Sunday, May 31, 2015

Live Complexely.

It feels a little like an insumountable task to write about The Complexity of Belonging, to portray what it means to me, to communicate the effect it had on me. But I feel obligated to try, so here goes.

This piece connected with me on a level that I have never experienced before. The mixture of impeccable acting work and stunning choreography and dancing wove together to  create a piece that shook me to the core. It was an extremely important piece of theater, that beside being meaningful to young people in this world, was also visually stunning and used technology in a integrated and mature way. Seeing this piece lit the dancer fire that still live in me. It was incredible, the dancers at Chunky Move are astounding and the fact that I couldn't tell the difference between the actors and the  dancers is so very impressive to me. When most of the time I see actors doing movement or dance there's a part of me that cringes at the lack of technical skills.
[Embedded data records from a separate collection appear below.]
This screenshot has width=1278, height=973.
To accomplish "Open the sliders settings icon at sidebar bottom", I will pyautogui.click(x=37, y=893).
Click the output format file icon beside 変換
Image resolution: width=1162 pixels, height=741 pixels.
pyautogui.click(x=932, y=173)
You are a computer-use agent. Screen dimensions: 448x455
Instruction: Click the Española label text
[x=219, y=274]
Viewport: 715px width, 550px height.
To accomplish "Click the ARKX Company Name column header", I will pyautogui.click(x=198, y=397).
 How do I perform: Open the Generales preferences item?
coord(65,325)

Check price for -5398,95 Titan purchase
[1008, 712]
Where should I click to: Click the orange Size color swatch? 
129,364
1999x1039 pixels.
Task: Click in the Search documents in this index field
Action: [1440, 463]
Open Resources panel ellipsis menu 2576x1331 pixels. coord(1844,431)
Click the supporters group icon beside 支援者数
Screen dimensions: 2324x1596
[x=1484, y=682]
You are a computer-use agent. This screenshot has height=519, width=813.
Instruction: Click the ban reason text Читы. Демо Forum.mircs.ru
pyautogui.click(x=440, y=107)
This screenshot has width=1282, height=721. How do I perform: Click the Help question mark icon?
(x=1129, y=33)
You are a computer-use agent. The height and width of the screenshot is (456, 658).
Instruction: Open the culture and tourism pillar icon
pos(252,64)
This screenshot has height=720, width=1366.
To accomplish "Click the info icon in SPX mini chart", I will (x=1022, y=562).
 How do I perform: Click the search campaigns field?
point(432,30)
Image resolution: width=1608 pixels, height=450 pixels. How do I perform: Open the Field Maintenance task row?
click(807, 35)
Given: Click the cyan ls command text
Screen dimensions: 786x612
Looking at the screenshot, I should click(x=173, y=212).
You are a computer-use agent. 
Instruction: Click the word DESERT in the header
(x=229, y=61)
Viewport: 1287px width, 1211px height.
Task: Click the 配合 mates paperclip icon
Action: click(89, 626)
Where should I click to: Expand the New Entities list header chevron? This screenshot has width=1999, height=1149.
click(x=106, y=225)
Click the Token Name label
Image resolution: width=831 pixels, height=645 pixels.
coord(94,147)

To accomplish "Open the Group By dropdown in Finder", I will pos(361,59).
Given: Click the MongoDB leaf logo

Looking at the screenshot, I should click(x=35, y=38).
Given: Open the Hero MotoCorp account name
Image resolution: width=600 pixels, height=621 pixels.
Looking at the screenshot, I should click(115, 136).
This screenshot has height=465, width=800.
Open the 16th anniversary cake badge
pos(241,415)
I've always believed that complexity is the most important aspect of life and art and understanding. That everything we see around us is inherently more complex than we could ever imagine and that trying to simplify those things is at least a disservice and at most horrendously offensive. And this piece is about just that. Including thoughts on lonliness and togetherness and pain and understanding and love and what women want from oral sex. It's about life, in a beautiful, messy and dangerous, way that doesn't try to answer any questions that seems more honest than any piece of theater I've seen in a long time. And at its very center it evokes feelings and thoughts about the fact that defining yourself by the people around you doesn't work. And that you can learn and learn and learn about the world and meet people and fall in love and make connections but at the end of the day what you really have is yourself. And it wasn't some bullshit lesson about self-love, its about being able to look at yourself complexly. To not force yourself into a box, to, "Look past the broken pieces."

But if I learned one thing from this performance, it was that this is the sort of work I want to do. And I don't have to choose between dance and acting, and that both parts of me can coexist and create something more beautiful and important than they ever could apart.